Fig. 1: An atlas of peripheral immune cells in severe COVID-19 patients.

a Flowchart depicting the overall design of the study. Blood draws from patient P1 were performed at 2 time points (day 1 and day 5) and from P2 at 3 time points (day 1, day 5 and day 7). P1 on day 1 and P2 on day 1 and day 5 were positive based on a nucleic acid test of a throat swab specimen. P1 on day 5 and P2 on day 7 were negative based on a nucleic acid test of a throat swab specimen.
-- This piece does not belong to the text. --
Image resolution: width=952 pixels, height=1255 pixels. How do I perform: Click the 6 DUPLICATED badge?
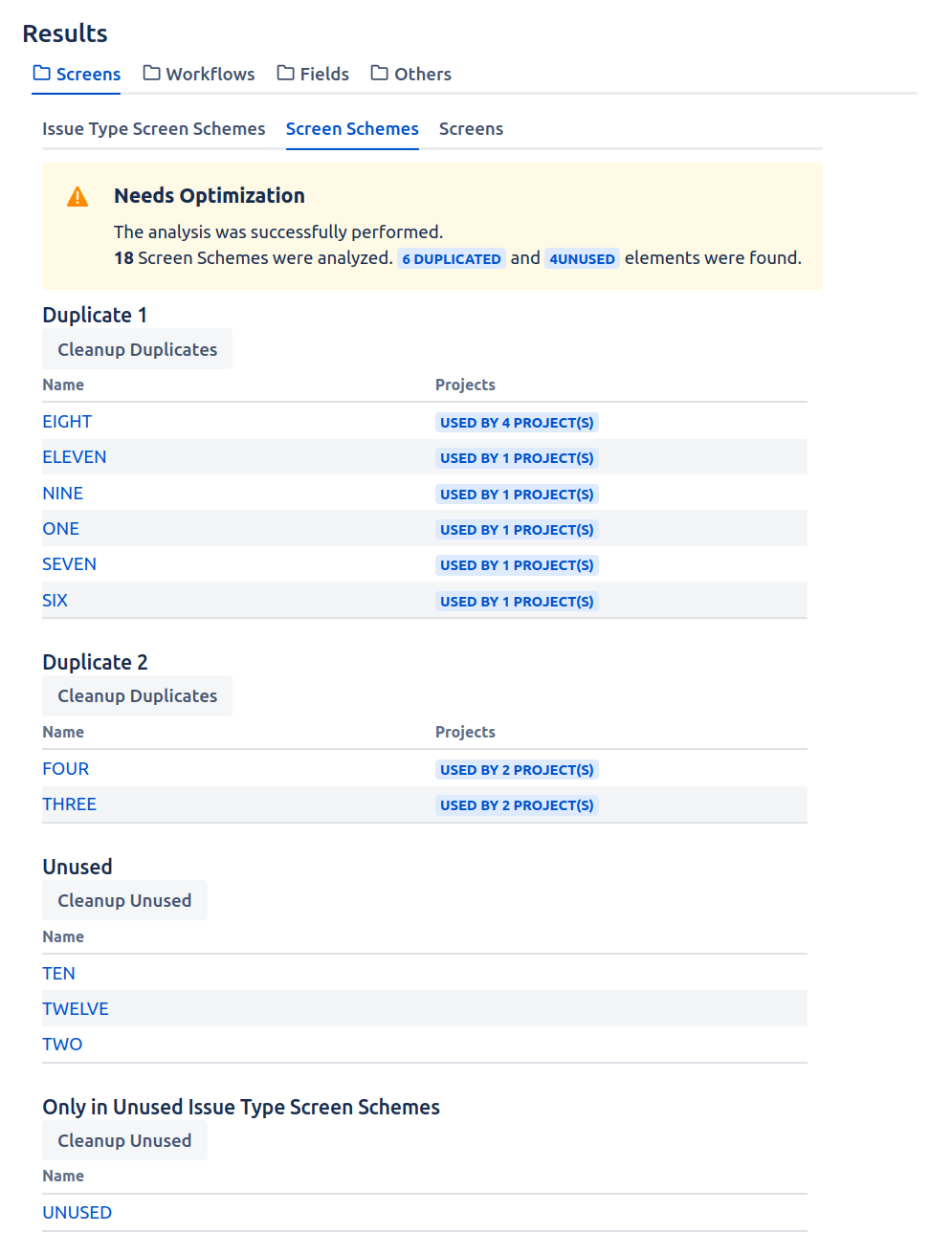(451, 259)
Patients on day 1 were at the severe stage, and patients were in the remission stage on day 5 (P1 and P2); the day 7 blood draw for P2 (still in the remission stage) was performed based on a positive nucleic acid test on day 5. Note that the samples on day 1 were collected within 12 hours of tocilizumab treatment. b-d UMAP representations of integrated single-cell transcriptomes of 69,237 PBMCs, with 13,239 cells derived from our COVID-19 patients and 55,998 derived from the 10X Genomics official website¹⁶. Cells are colour-coded by clusters (b), disease state (c), and sample origin (d). Dotted circles represent cell types with a > 5% proportion within PBMCs in (b), and clusters significantly enriched in patients versus controls are shown in (c, d). Mono, monocyte; NK, natural killer cells; mDCs, myeloid dendritic cells; pDCs, plasmacytoid dendritic cells. e Violin plots of selected marker genes (upper row) for multiple cell subpopulations. The left column presents the cell subtypes identified based on combinations of marker genes.